Start of Document passage

At age 97, she told me she was born in 1920, she is remarkably lucid and mentally agile. If I live that long I hope I can match her.  She lives alone, except for a very dedicated and solicitous housekeeper/ cook, who also has day help to keep up the house. Doctora also employs a man who takes care of any necessary home repairs, the garden, and drives her where she needs to go. Her dedication to animal welfare is what keeps her active and focused.

Tomorrow morning, we return to Seattle. The trip has been extremely worthwhile for me. I hope Alexis has enjoyed my pleasure in revisiting all the places I remember. Our Airbnb hosts, Thomas Friedman and Juan Carlos Luna Vaszquez, have made everything easy for us. They are always helpful and concerned that we do everything we want to do as easily as possible. The apartment in this historic house has served us extremely well. The house is located on Avenida Yucatan #16, in the heart of Roma Norte and we were able to explore widely on foot. Alexis feels she has to walk at least 3 hours a day for exercise, and although she had to reduce her pace for me to keep up, I managed to stay with her, mostly because she keeps stopping to inspect anything that catches her interest.

Part of the wonder of Mexico is the public art. The photo below shows blow-up stills from famous movies. The display lines the walk next to Paseo Reforma as that famous street winds its way through Chapultepec Park.

The next photo shows blow-ups of artifacts recovered from the Templo Mayor excavations in the Zocalo of the historic district. Art and culture are everywhere.


When I was here in Mexico in 1967-68, working with the Food and Agricultural Organization, the most helpful, friendly and professional Mexican faculty member colleague, was Dra. Aline Schunemann de Aluja. After we arrived here on this trip I made some inquiries and learned that she is not only alive, at age 98, she is a Professor Emeritus at UNAM, and still maintains a laboratory at the veterinary school. More than that she comes to the laboratory, every now and again, to do some work.

We visited the vet school and, of course, after fifty years, everything has changed. None of the buildings I remember are to be found, at least by me. The small animal clinic looks quite new, and was busy, with a lot of students, faculty, clients and patients, going in and out.

The next stop was to find the house we lived in, at Avenida San Francisco #12. Here is the house as it was in 1967:

The house was behind a stone wall, down a curving cobble stone drive. The property behind the huge oak gate, consisted of a small house next to the gate, five stone houses, and the owner/architect’s office, that was the building to the right of the white pickup. There was a lot of open land around us, and only a few houses and stores on the roads leading up the hill to our house. The commute from the University to the house usually took me 10-15 minutes. Not today. The trip was well over 30 minutes, through significant congestion, a busy freeway on a Friday afternoon, narrow streets, crowded with businesses on both sides. We found the place but the beautiful oak gate was replaced by this:





A private security guard was on duty and even with a long explanation, and showing him my identification, he could not allow me in, even though I assured him it was just to take a photo of the house from the drive. He had to check with his boss. He made a phone call but then told me his boss was not available until after 5 pm. The best I could do was to stick my phone through the gate, with his permission, and snap this photo:



Close, but no cigar, our old house cannot be seen. I understand that the guard could have lost his job if he opened the gate for us. We regained our good spirits by lunching at the San Angel Inn. It’s in an old monastery, the building over 350 years old. The restaurant was a very elegant and special place to eat fifty years ago, and it still is. You can Google it and find photos and even a menu. Our special meal cost less than $100, with wine, desert, and the tip.

End of Document passage

Retype the part of the Mexico travel account that opens with the words containing "Part of the" and closes with "do some work.".

Start of Source material

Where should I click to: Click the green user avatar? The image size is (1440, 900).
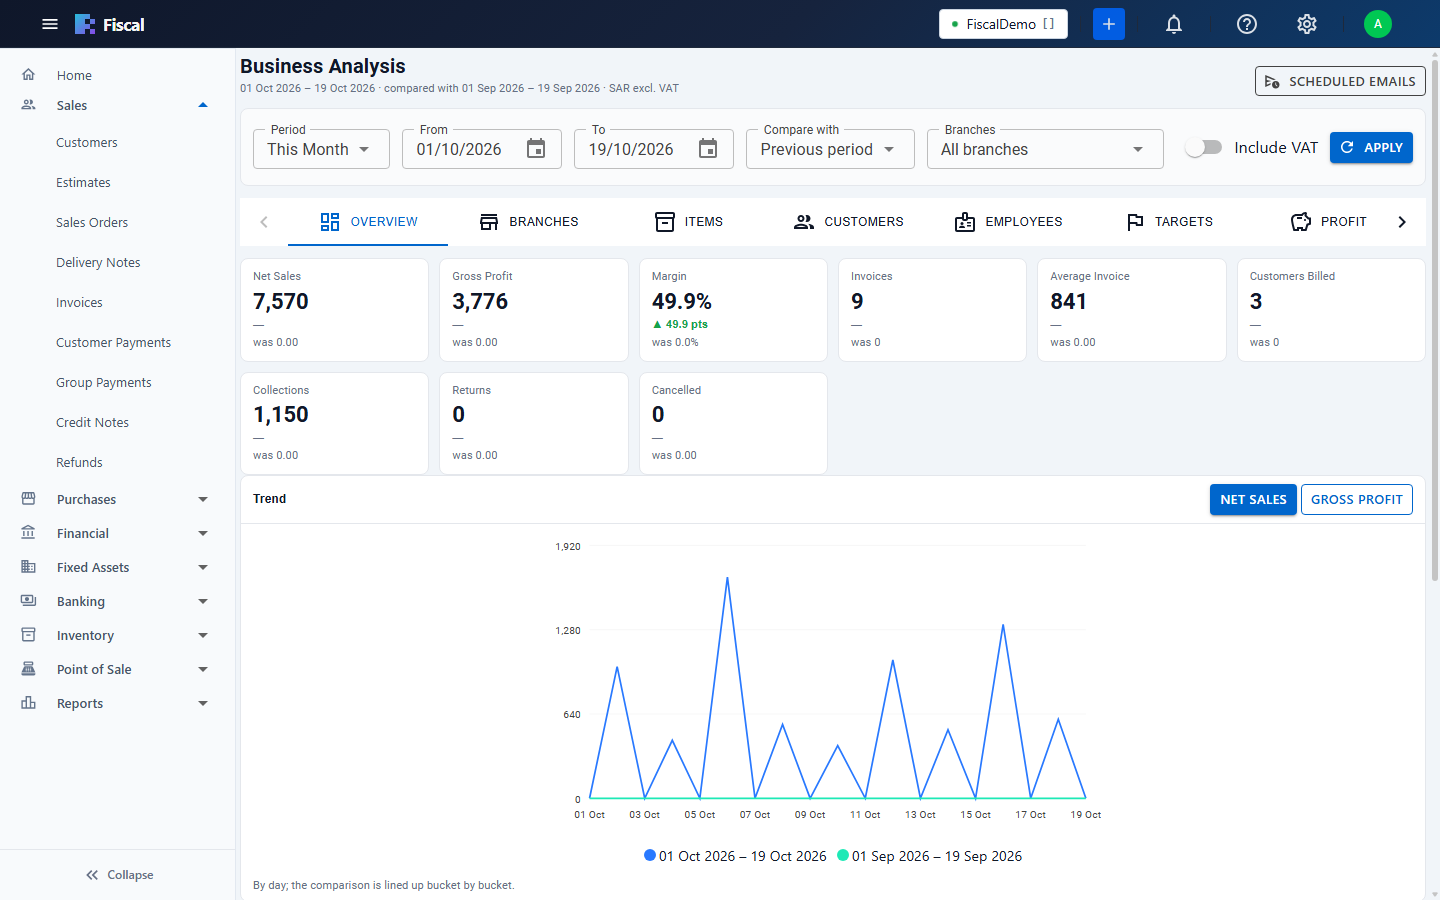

End of Source material

#### Response to this task
Part of the wonder of Mexico is the public art. The photo below shows blow-up stills from famous movies. The display lines the walk next to Paseo Reforma as that famous street winds its way through Chapultepec Park.

The next photo shows blow-ups of artifacts recovered from the Templo Mayor excavations in the Zocalo of the historic district. Art and culture are everywhere.


When I was here in Mexico in 1967-68, working with the Food and Agricultural Organization, the most helpful, friendly and professional Mexican faculty member colleague, was Dra. Aline Schunemann de Aluja. After we arrived here on this trip I made some inquiries and learned that she is not only alive, at age 98, she is a Professor Emeritus at UNAM, and still maintains a laboratory at the veterinary school. More than that she comes to the laboratory, every now and again, to do some work.